● **About this exercise**: Print exactly, and only, the lines from the one containing "842x412 pixels. At" through the last line of the records below, both included; leave out the pictures.

● **Given entries**:
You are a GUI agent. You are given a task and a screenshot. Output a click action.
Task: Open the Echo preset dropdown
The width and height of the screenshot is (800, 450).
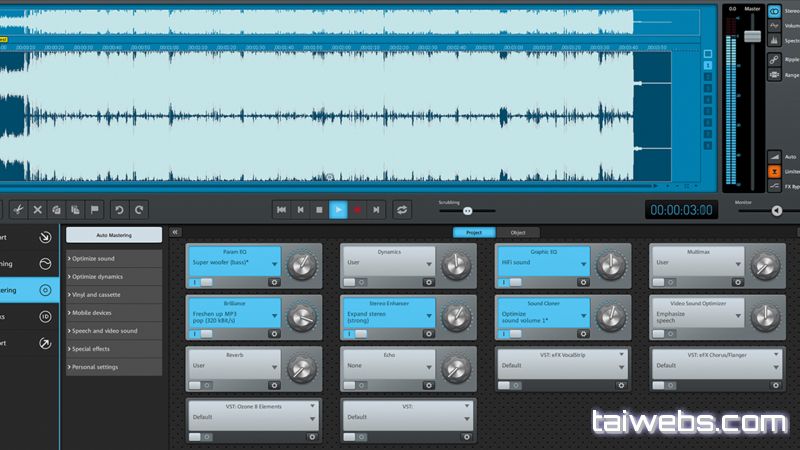(x=430, y=366)
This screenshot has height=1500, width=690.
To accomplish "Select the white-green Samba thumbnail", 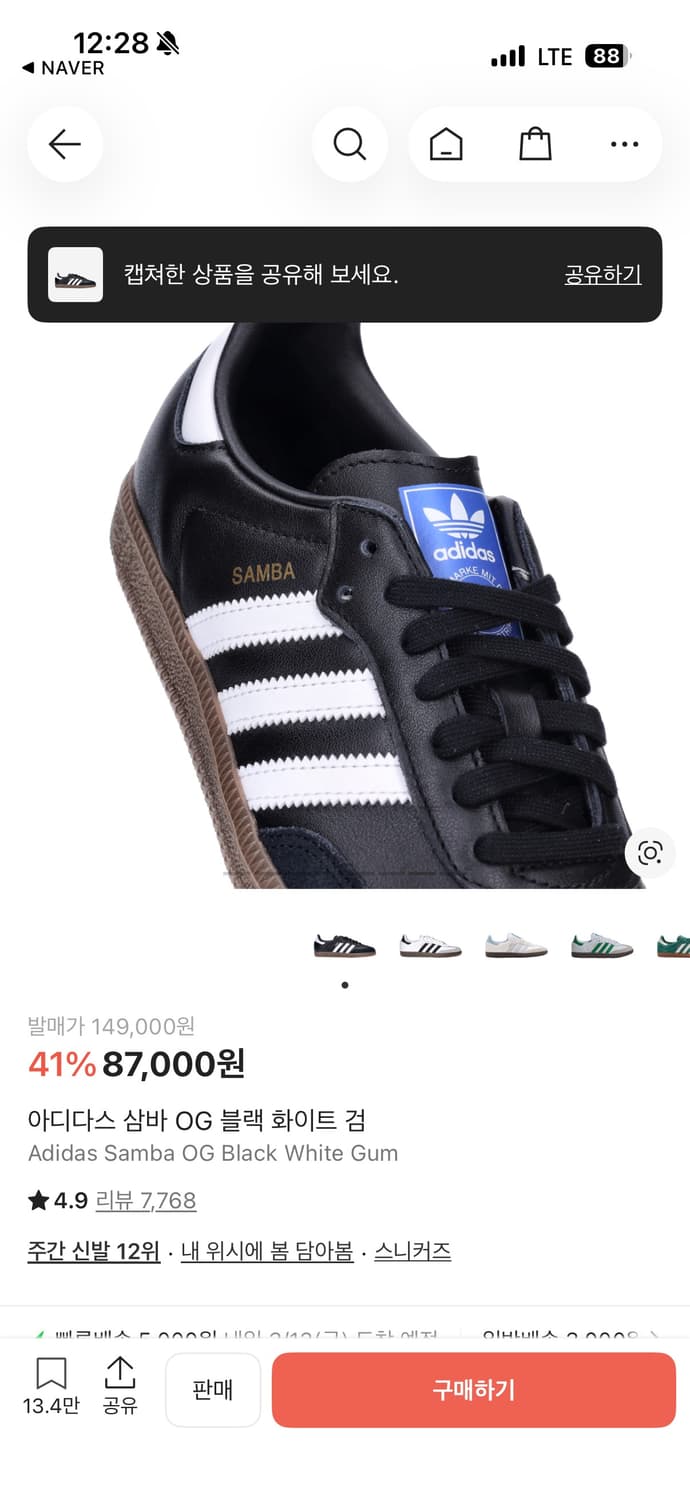I will pos(603,945).
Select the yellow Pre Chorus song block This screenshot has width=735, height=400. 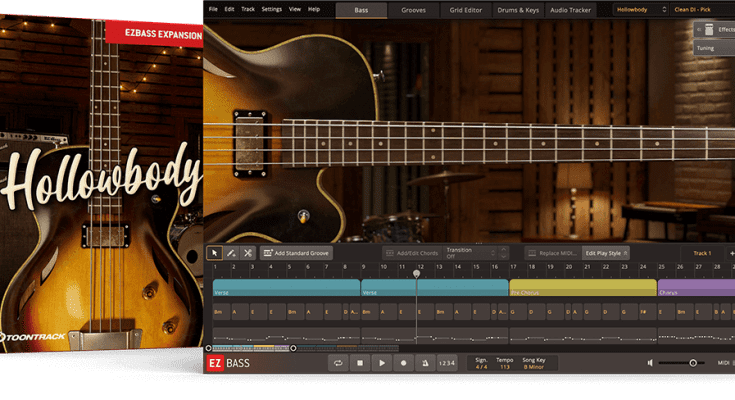tap(582, 288)
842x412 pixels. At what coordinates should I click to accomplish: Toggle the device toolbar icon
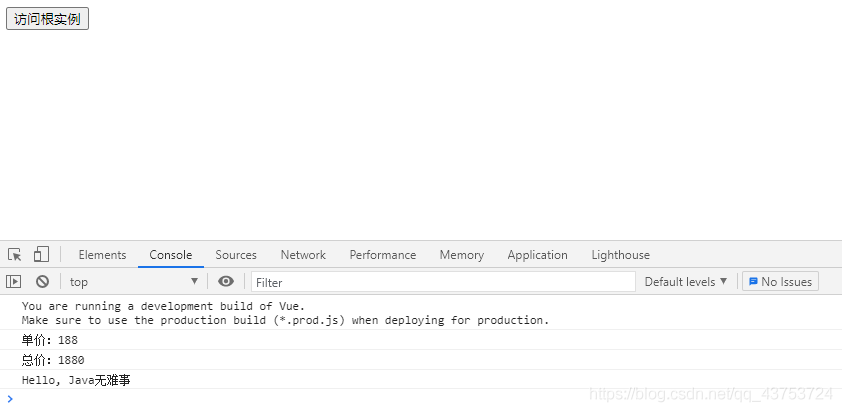coord(41,254)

● **Result for this task**:
842x412 pixels. At what coordinates should I click to accomplish: Toggle the device toolbar icon
coord(41,254)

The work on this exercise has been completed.